Em regra, a hora extra depende de acordo entre empregado e empregador. Fora disso, só é exigível em situações excepcionais, como necessidade imperiosa ou força maior, e mesmo assim com limites.
Resposta rápida: em regra, não — a hora extra pressupõe um acordo entre empregado e empregador (individual ou coletivo). O empregador não pode simplesmente impor jornada extra de forma unilateral e permanente. Existem, porém, situações excepcionais em que a prestação de horas extras pode ser exigida mesmo sem acordo prévio, como a necessidade imperiosa e a força maior, e ainda assim com limites.
A regra: hora extra depende de acordo
A jornada normal de trabalho tem um limite legal. Para ultrapassá-lo com horas suplementares, a CLT exige, como regra, um acordo de prorrogação de jornada — que pode ser individual (por escrito) ou coletivo (via convenção ou acordo com o sindicato). O acréscimo sobre o valor da hora normal também é garantido, no mínimo, na proporção fixada pela Constituição.
Fora desse acordo, o trabalhador não é obrigado a estender a jornada por vontade unilateral do patrão. A recusa, nesse cenário, não configura falta grave.
As exceções: necessidade imperiosa e força maior
A CLT prevê hipóteses em que as horas extras podem ser exigidas independentemente de acordo.
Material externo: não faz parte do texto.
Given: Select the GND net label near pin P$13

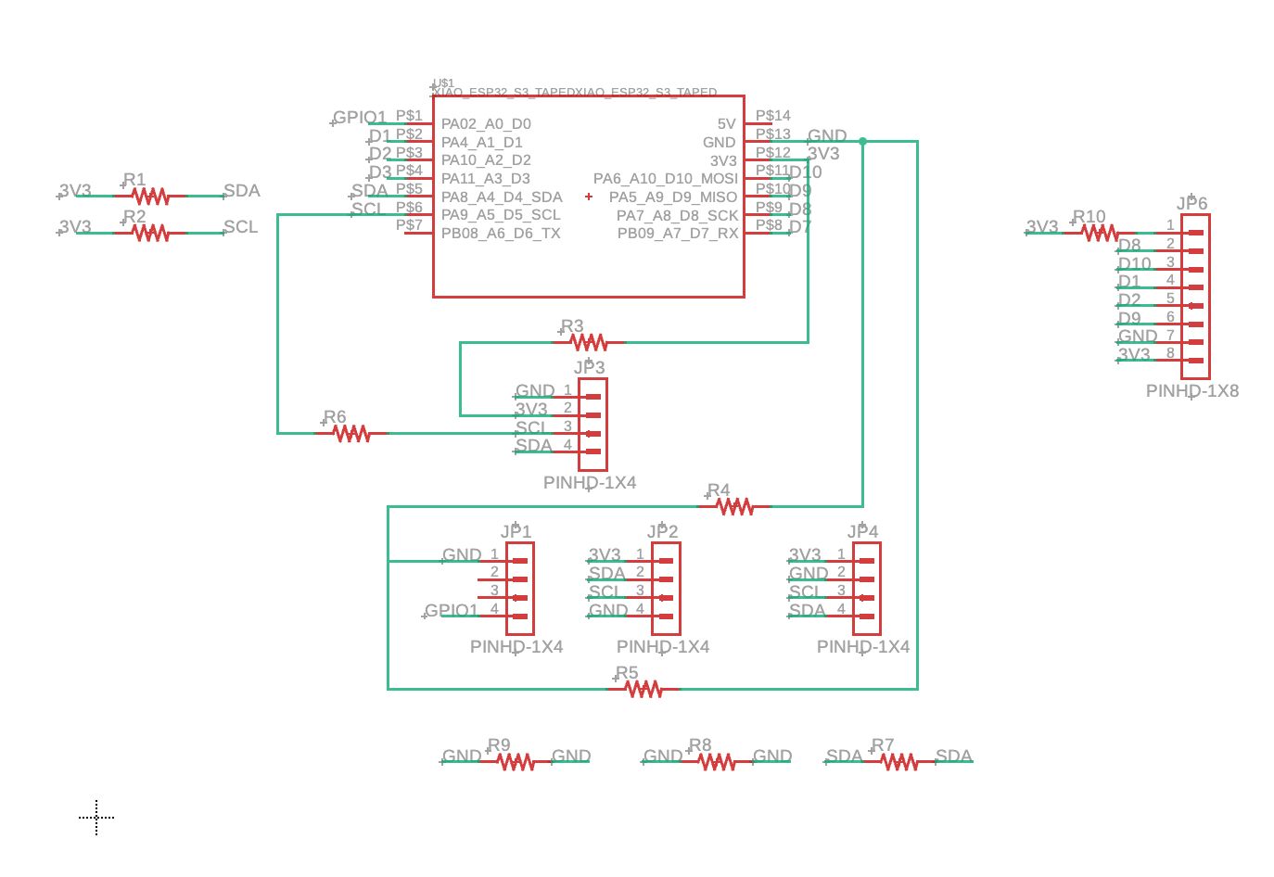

As principais são:
- Necessidade imperiosa — quando há motivo urgente e inadiável ligado ao serviço, como conclusão de tarefas inadiáveis cuja interrupção causaria prejuízo grave.
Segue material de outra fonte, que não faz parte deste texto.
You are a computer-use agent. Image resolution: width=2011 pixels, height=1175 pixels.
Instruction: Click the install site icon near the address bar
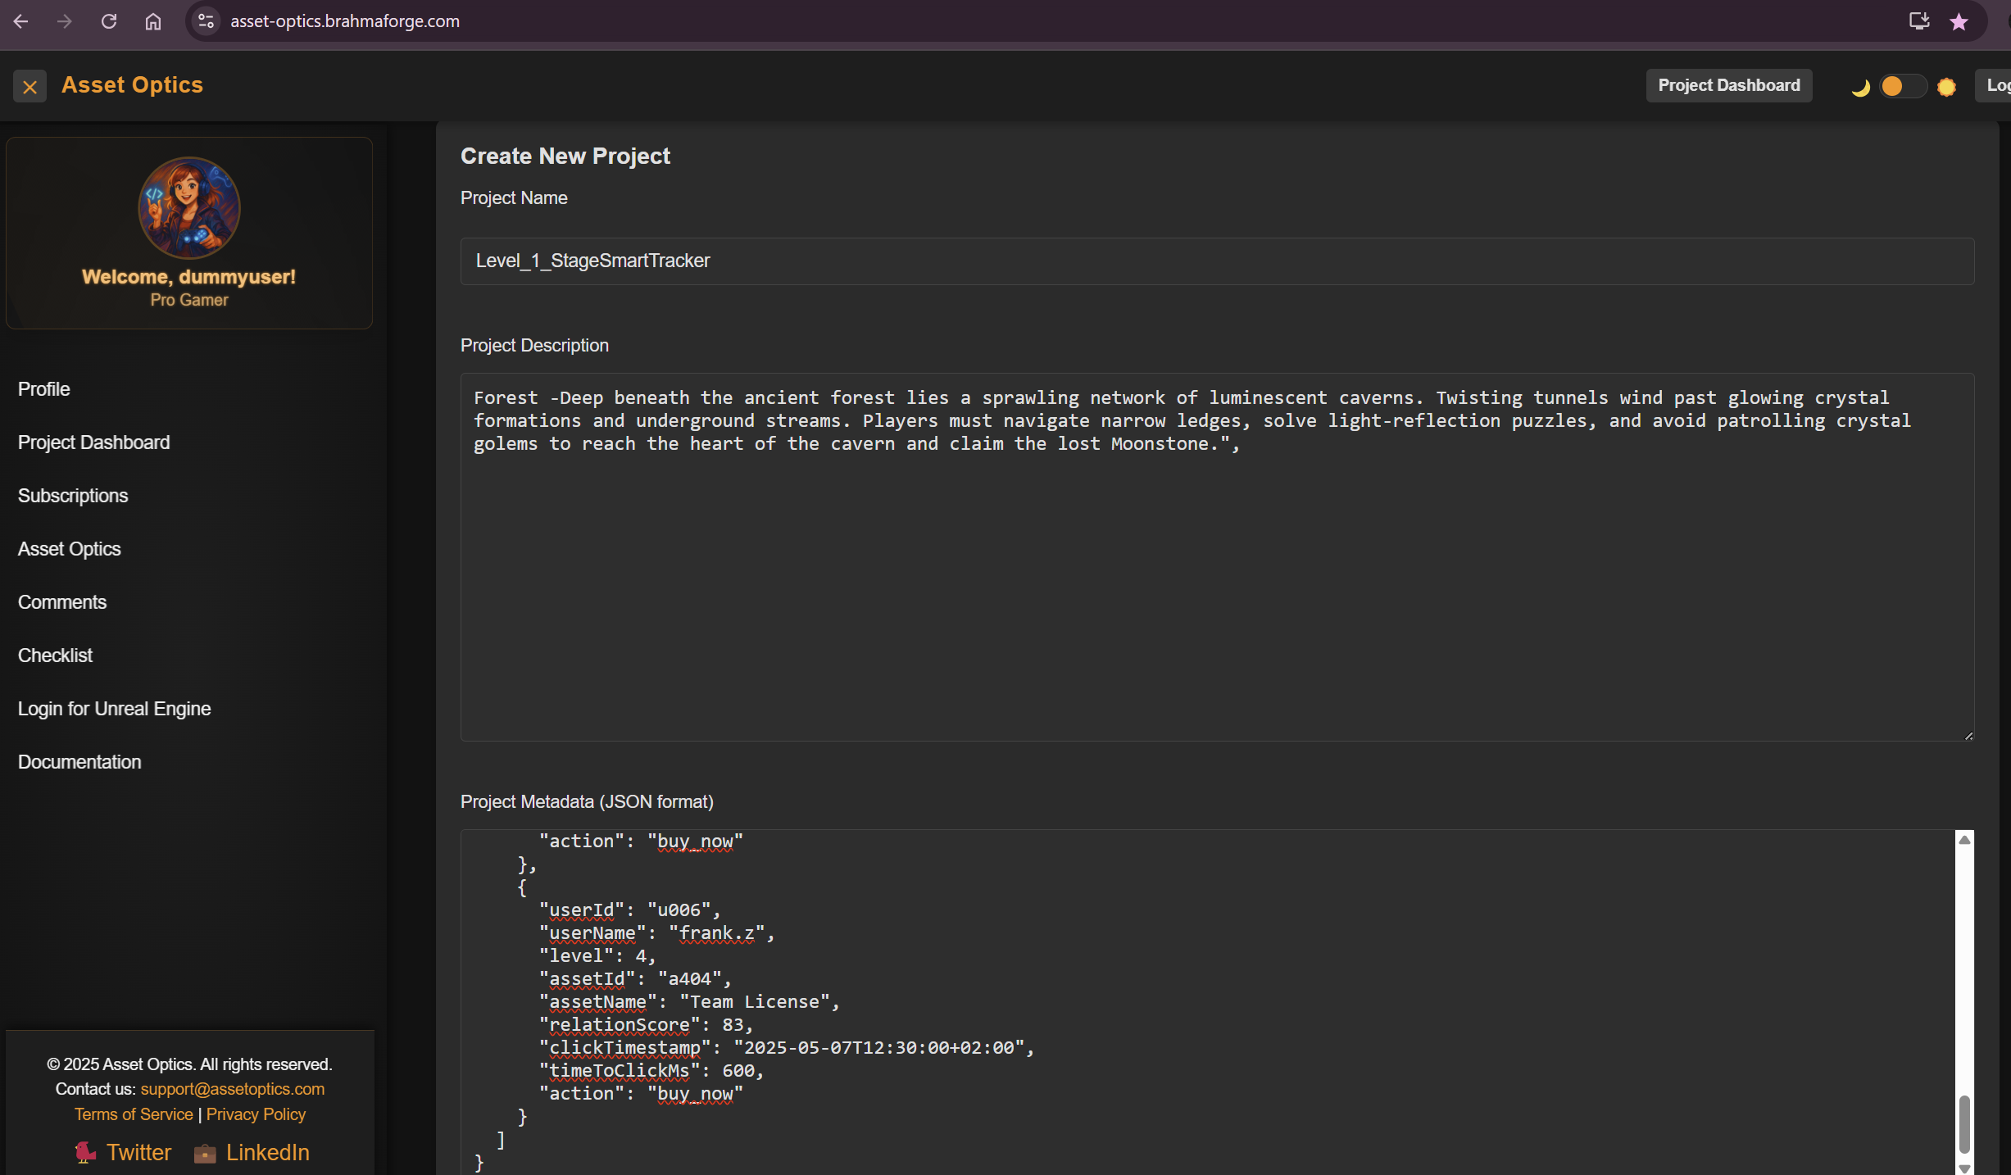click(x=1918, y=21)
- Força maior — acontecimento imprevisível e alheio à vontade das partes (por exemplo, um evento que exige resposta imediata do estabelecimento).
Nessas situações excepcionais, a prestação de horas extras pode ser legitimamente exigida, sempre com o pagamento devido.
O limite de horas por dia
Mesmo com acordo, a jornada extra tem teto. A regra geral da CLT admite, no acordo de prorrogação, o acréscimo de até 2 horas por dia. Nas hipóteses excepcionais de necessidade imperiosa ou força maior, a lei admite jornada superior ao limite normal, mas ainda dentro de balizas legais e pelo tempo estritamente necessário ao atendimento da situação.
E se o empregador insistir em horas extras habituais e sem acordo?
Se a empresa impõe horas extras rotineiramente, sem qualquer acordo e fora das exceções legais, o trabalhador pode registrar a situação e buscar orientação sindical ou jurídica. As horas efetivamente trabalhadas além da jornada devem ser pagas com o adicional, ainda que tenham sido exigidas irregularmente — não trabalhar de graça é um direito.
Base normativa e precedentes
- CLT, art. 59 — trata do acordo de prorrogação de jornada e do acréscimo de até 2 horas suplementares.
- CLT, art. 61 — prevê a exigência de horas extras em casos de necessidade imperiosa e força maior, independentemente de acordo.
- Constituição Federal, art. 7º, XIII e XVI — fixa a duração normal do trabalho e garante remuneração superior para o serviço extraordinário.
Em resumo: como regra, a hora extra só é exigível se houver acordo, e mesmo assim limitada a 2 horas por dia. Fora disso, ela só pode ser imposta em situações excepcionais de necessidade imperiosa ou força maior — e todo tempo trabalhado além da jornada deve ser pago com o adicional legal.